Given India`s poverty and inability to provide basic health care to millions of women and children, Aiyar said that the question is not whether the Games were successful but whether so much money should have been invested in the event.
In view of talks that India is ready to host the Olympics as well, the former minister urged that CWG should be seen as a deterrent for India hosting mega sporting events, and noted that sports in India would be better served if the money was spent on the athletes and not stadia.
"I see no reason at all why we should create this perversion of national priorities," Aiyar said. "We must get back to the fundamental goal of poverty alleviation."
"95 percent of our youth have no access to organised sports and games," he said, calling for "making India a sporting nation rather than a nation that hosts sports events."

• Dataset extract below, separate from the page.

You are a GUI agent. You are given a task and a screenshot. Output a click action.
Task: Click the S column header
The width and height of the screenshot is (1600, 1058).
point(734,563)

On being pointed out that China and South Africa had pulled off the Olympic Games and the football World Cup respectively while dealing with developmental issues, Aiyar stressed that China was already a "fantastic sporting nation" and South Africa had plenty of financial help from outside.
"Huge number of Chinese children and Chinese youth are given full facilities to develop their sporting talent," he said. "They are a sporting nation that then hosted a sporting event ... we are not ... we have to become a sporting nation first."
On whether the criticism of the CWG was fair, Aiyar said, "Why are you making the Games a test of patriotism."
"Is it patriotic to have done the games in such a way that the first action of the Prime Minister after the games are over is to appoint a probe team to look into malfeasance, inefficiency and possible corruption," he said.